Abdullah Hehamahua juga melihat ada tiga
faktor penyebab korupsi di Indonesia, yaitu:
pertama, konsumsi tinggi dan rendahnya gaji. Sudah jadi rahasia
umum bahwa masyarakat Indonesia adalah masyarakat yang sangat konsumtif, tidak
sedikit yang sampai shopping ke luar negeri sementara gaji pegawai rata-rata di
Indonesia hanya cukup dua minggu. Nasib dua minggu berikutnya tergantung dari
kreatifitasnya masing-masing yang salah satu kreatifitas tersebut dengan melakukan
KKN. Kedua, Pengawasan pembangunan yang tidak efektif. Karena pengawasan
pembangunan yang lemah maka membuka peluang yang seluas-luasnya untuk melakukan
penyalahgunaan semisal mark up dan lain sebagainya, dan ketiga, sikap serakah
pejabat.
Lebih lanjut menurut Hehamahua, meskipun KKN terjadi disebabkan
tiga faktor di atas, tetapi jika ditelusuri lebih jauh sebenarnya ada tiga
persoalan lebih mendasar yang menyebabkan terjadinya korupsi, yaitu: Pertama,
sistem pembangunan yang keliru. Kesalahan terbesar pemerintah Orde Lama yang
kemudian diteruskan Orde Baru adalah menerapkan sistem pembangunan yang keliru,
yaitu mengikuti secara membabi buta intervensi Barat. Kedua, kerancuan
institusi kenegaraan. Tumpang tindihnya fungsi dan peran institusi negara menyuburkan
praktek KKN di Indonesia. Dan ketiga, tidak tegaknya supremasi hukum. Hukum
hanya tegak ketika berhadapan dengan orang ‘kecil’ seperti pencuri ayam tetapi
hukum bisu ketika harus berhadapan orang ‘besar’ seperti para koruptor yang
telah mencuri uang rakyat. Hukum bisa dibeli, maka tak heran kalau banyak para
terdakwa yang telah diputus bersalah tetap bebas leluasa berkeliaran bahkan ada
yang bisa menjadi calon presiden.
Prasyarat keberhasilan dalam pencegahan dan penanggulangan
korupsi adalah adanya komitmen dari seluruh komponen bangsa, meliputi komitmen
seluruh rakyat secara konkrit, Lembaga Tertinggi Negara, serta Lembaga Tinggi
Negara.
Akibat-Akibat Korupsi
David H. Bayley menyatakan bahwa akibat-akibat
korupsi tanpa memperhatikan apakah akibat-akibat itu baik atau buruk bisa
dikategorikan menjadi dua. Pertama, akibat-akibat langsung tanpa perantara. Ini
adalah akibat-akibat yang merupakan bagian dari perbuatan itu sendiri. Kedua,
akibat-akibat tak langsung melalui mereka yang merasakan bahwa perbuatan
tertentu, dalam hal ini perbuatan korupsi telah dilakukan.

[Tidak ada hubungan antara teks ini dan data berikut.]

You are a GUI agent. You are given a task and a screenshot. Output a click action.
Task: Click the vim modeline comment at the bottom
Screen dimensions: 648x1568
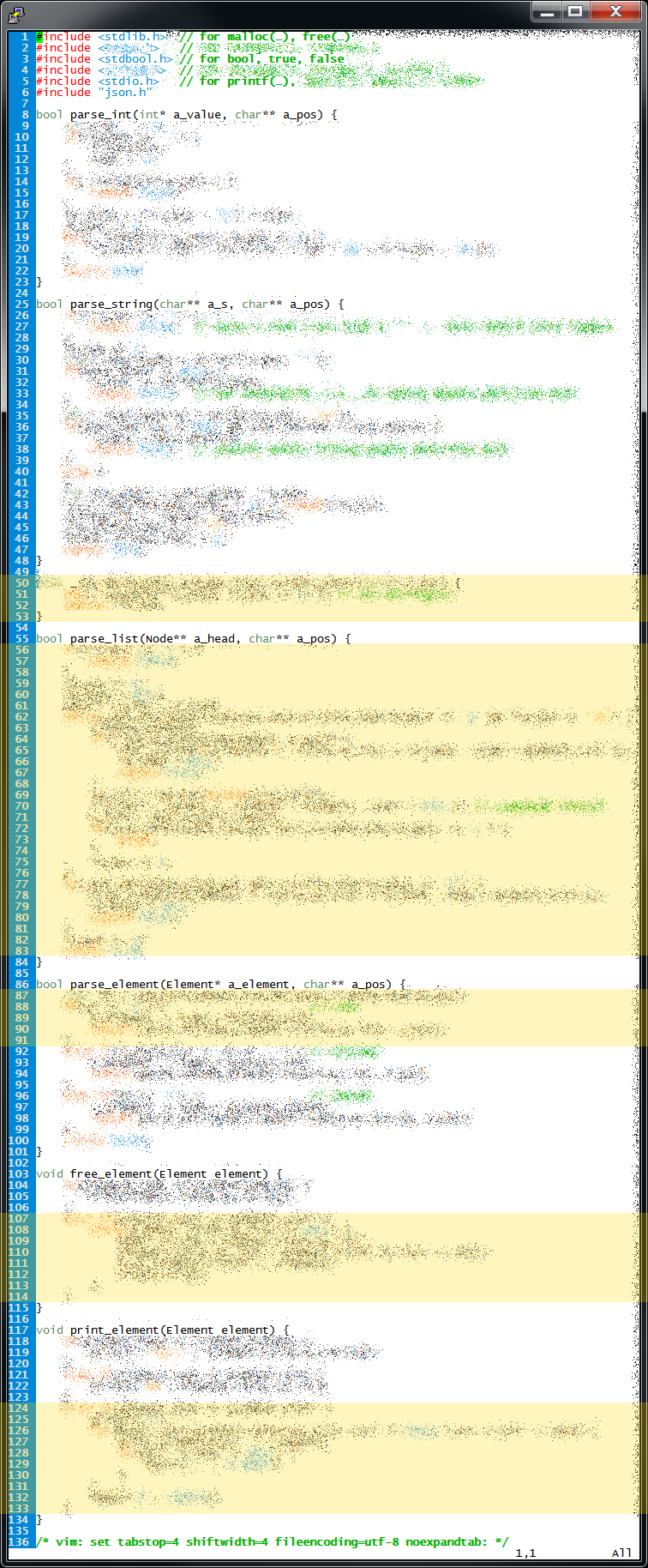273,1541
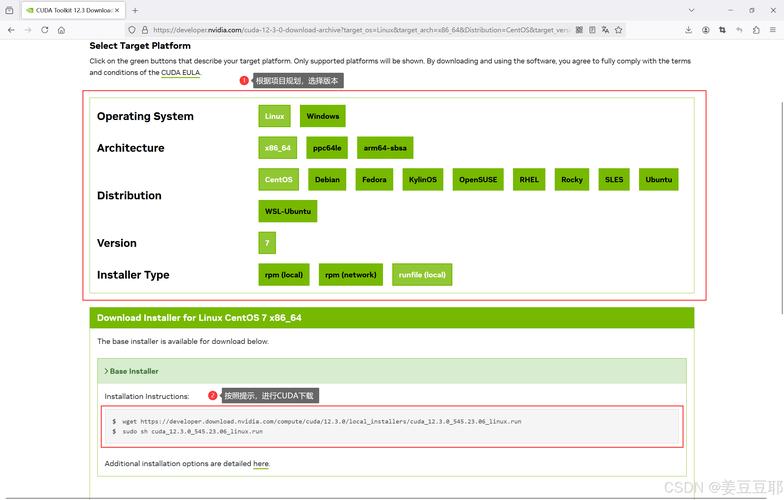Screen dimensions: 784x500
Task: Open the Firefox downloads panel
Action: 689,30
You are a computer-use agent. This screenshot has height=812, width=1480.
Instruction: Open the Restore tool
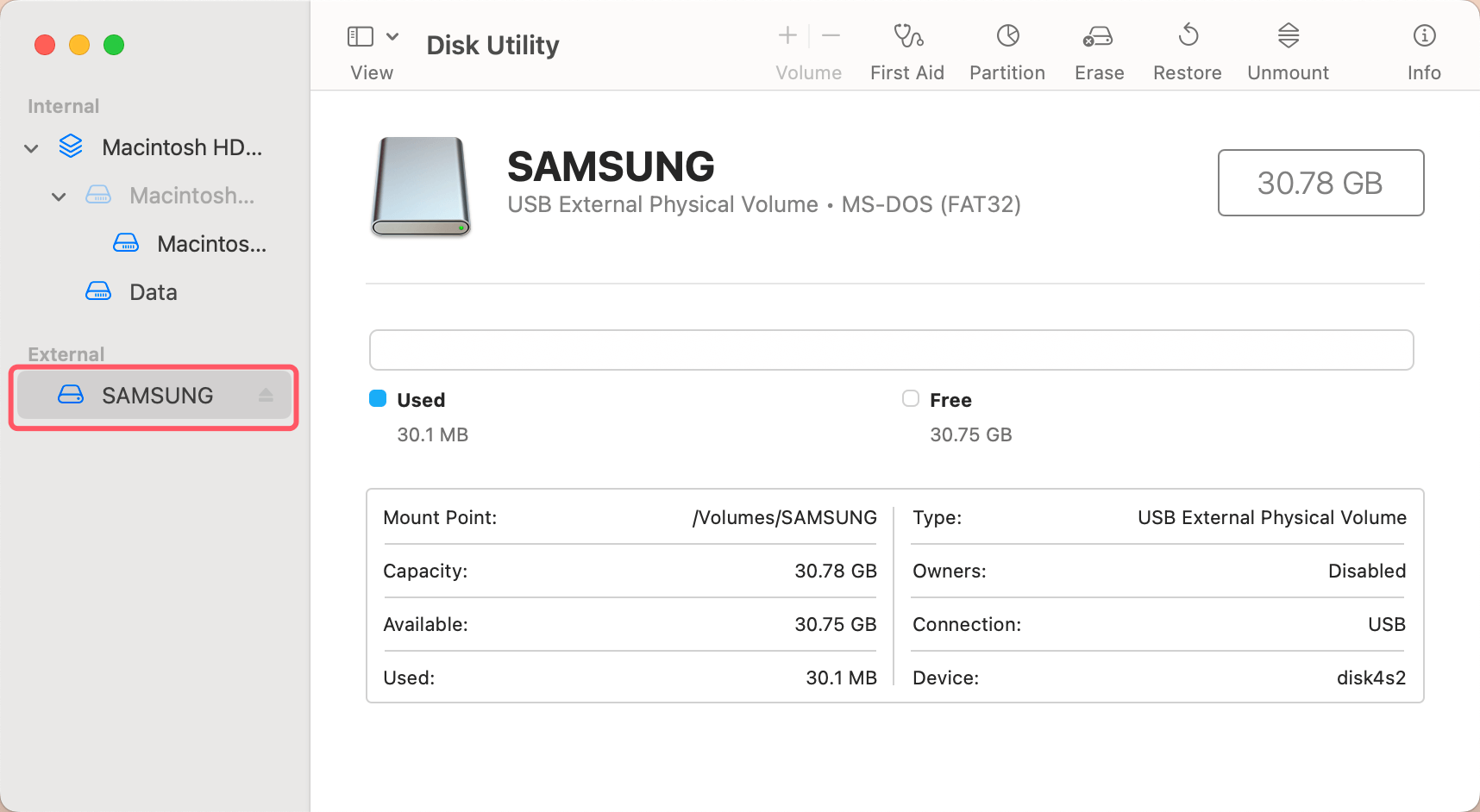[1187, 47]
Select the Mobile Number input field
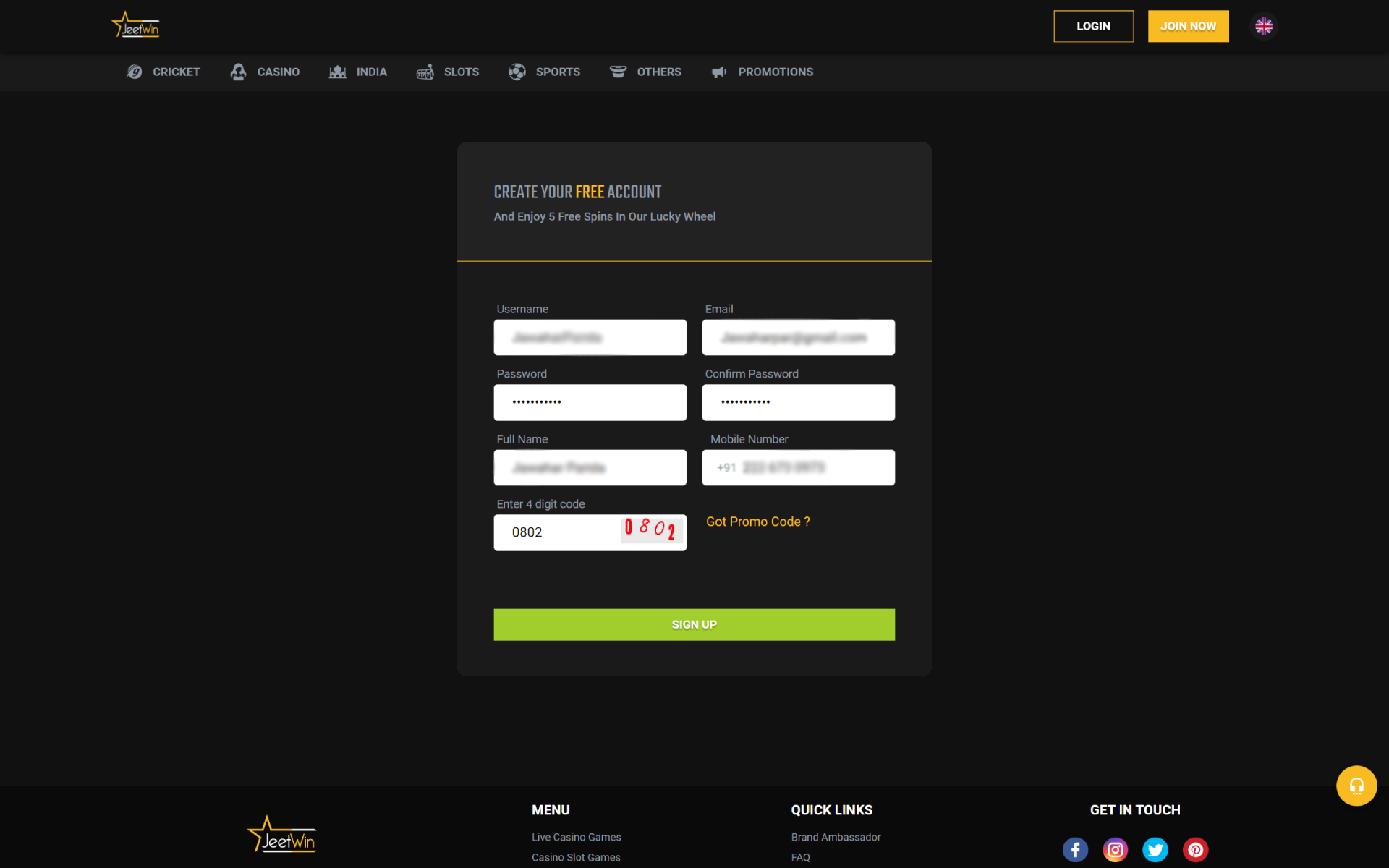The image size is (1389, 868). 797,467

Mc Mullan (dalam Saleh, K. Wantjik: 1983)
menyatakan bahwa akibat korupsi adalah ketidak efisienan, ketidakadilan, rakyat
tidak mempercayai pemerintah, memboroskan sumber-sumber negara, tidak mendorong
perusahaan untuk berusaha terutama perusahaan asing, ketidakstabilan politik,
pembatasan dalam kebijaksanaan pemerintah dan tidak represif.
Berdasarkan pendapat para ahli di atas, maka dapat disimpulkan
akibat-akibat korupsi diatas adalah sebagai berikut :
1. Tata ekonomi seperti larinya modal keluar negeri, gangguan
terhadap perusahaan, gangguan penanaman modal.
2. Tata sosial
budaya seperti revolusi sosial, ketimpangan sosial.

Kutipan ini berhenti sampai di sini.